To transfer the remark from physics to another domain, -- though we had mastered the whole of history, how much could we read therein of the divine counsels and plan of government? In every direction, does not the universe and man's life in it grow more puzzling, the more we know of it, if we seek to trace any exact economy and purpose? Hence St Thomas argues the need of divine revelation.
We know so much more of the ways of creatures than was known in St Thomas's time, so much more of history and antiquities, so much more astronomy, dynamics, chemistry, molecular physics, biology: has there been any proportionate increase in our knowledge of God? Has theology grown with the growth of other sciences? The question is one to furnish matter for a long and curious dissertation, in which the results, professedly arrived at, would differ widely according to the various theological preconceptions, whether of faith or prejudice, with which the several writers took up their pens. Yet an outline statement of results may be hazarded. Growth in truth must surely bring out truth. If theology has gained nothing by the advance of 'science,' either 'science' or theology must be condemned. Theology then has gained in at least three respects. It has gained in the overthrow of superstition, notably astrology and witchcraft. It has gained in a better appreciation of everything which, for want of a better name, I must call 'vastness' in God, -- His immensity, filling all stellar space; His incomprehensibility; His all-embracing, all-sustaining wisdom; and His tremendous power. Once more, theology has gained in kindliness. Harshness and narrowness of sympathy so often proceed, not from any particular love of truth or zeal for justice, but simply from want of experience, -- from the inexperience of a youthful and untravelled mind. With the weight of past ages upon us, the youngest of the really educated in our theological schools is no longer young in the depreciatory sense of that term. We have found out that men and women are not the easy subjects of moral dissection that unpractised eyes take them for. We recognise the wisdom of the Judge who made proclamation to the bystanders in court, Judge not (Matt. vii, 1).
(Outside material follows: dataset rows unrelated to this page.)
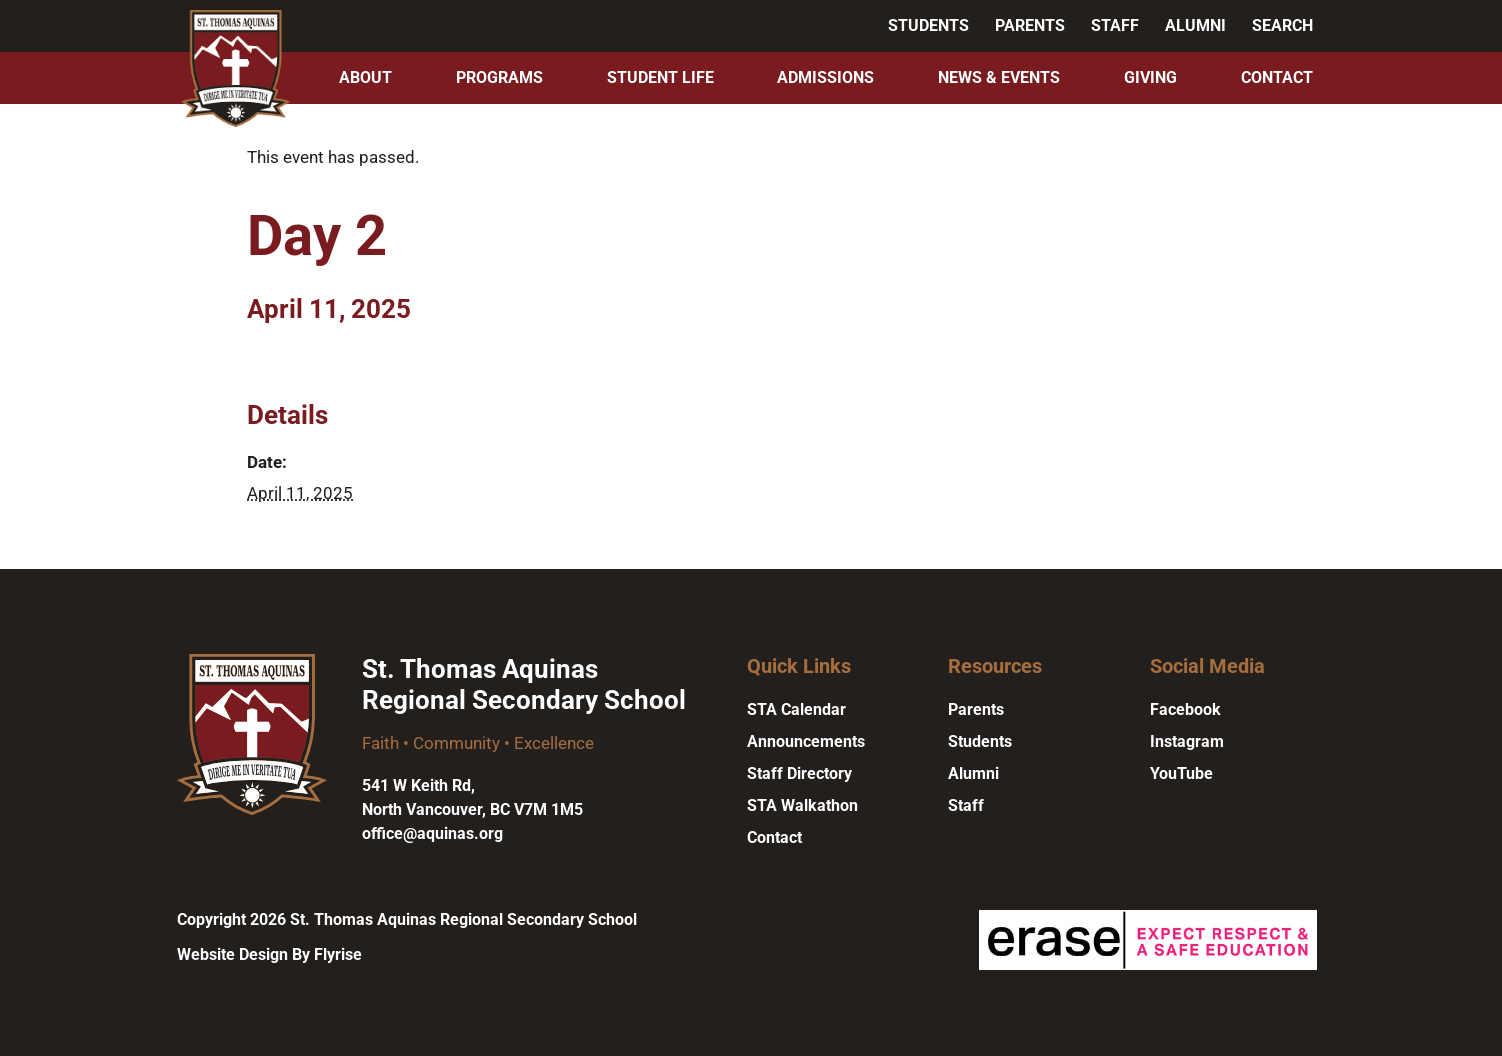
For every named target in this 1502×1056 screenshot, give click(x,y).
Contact (1277, 77)
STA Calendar (796, 709)
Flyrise (338, 954)
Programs (499, 77)
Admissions (825, 77)
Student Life (660, 77)
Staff (1115, 25)
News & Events (999, 77)
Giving (1150, 77)
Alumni (1195, 25)
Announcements (806, 741)
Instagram (1187, 741)
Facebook (1185, 709)
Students (928, 25)
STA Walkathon (802, 805)
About (365, 77)
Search (1282, 25)
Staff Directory (799, 773)
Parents (1030, 25)
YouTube (1181, 773)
Accidentally, a quarrel has arisen between theology and modern science. This quarrel marks no intrinsic opposition: it is the fault of persons. Revealed theology is essentially a distinct kingdom from secular science. But it is a frontier kingdom; and the two kingdoms cannot but have relations with one another. These relations have been unfriendly, not without some fault on both sides. Theologians have repeated what other theologians have said before them, not considering the advance of physical science, or of history, since the authors whom they follow lived and wrote. Now if it were mere matter of dogmatic, or revealed, theology, this disregard of physics would be justified; but when it is question of providing, say, a biological setting for a theological truth, this neglect of modern progress in biology becomes deplorable. On the other hand, it goes without saying that some votaries of physics, or history, or criticism, cherish an acrimonious hatred for divine revelation, and even the very name of God; and chiefly value science as a weapon of offence against theology, -- thereby assuming a mental attitude the reverse of scientific. For the provisional adjustment of the contested frontier, we seem to require a sort of boundary commission of physicists, historians, critics, philosophers, and theologians working with one common endeavour, as the Jesuit rule lays it down, ut suus veritati sit locus, non ut in ea re superiores videantur. Such a commission would sit permanently in a Catholic University, if ever such an institution could be planted anywhere in the British Isles.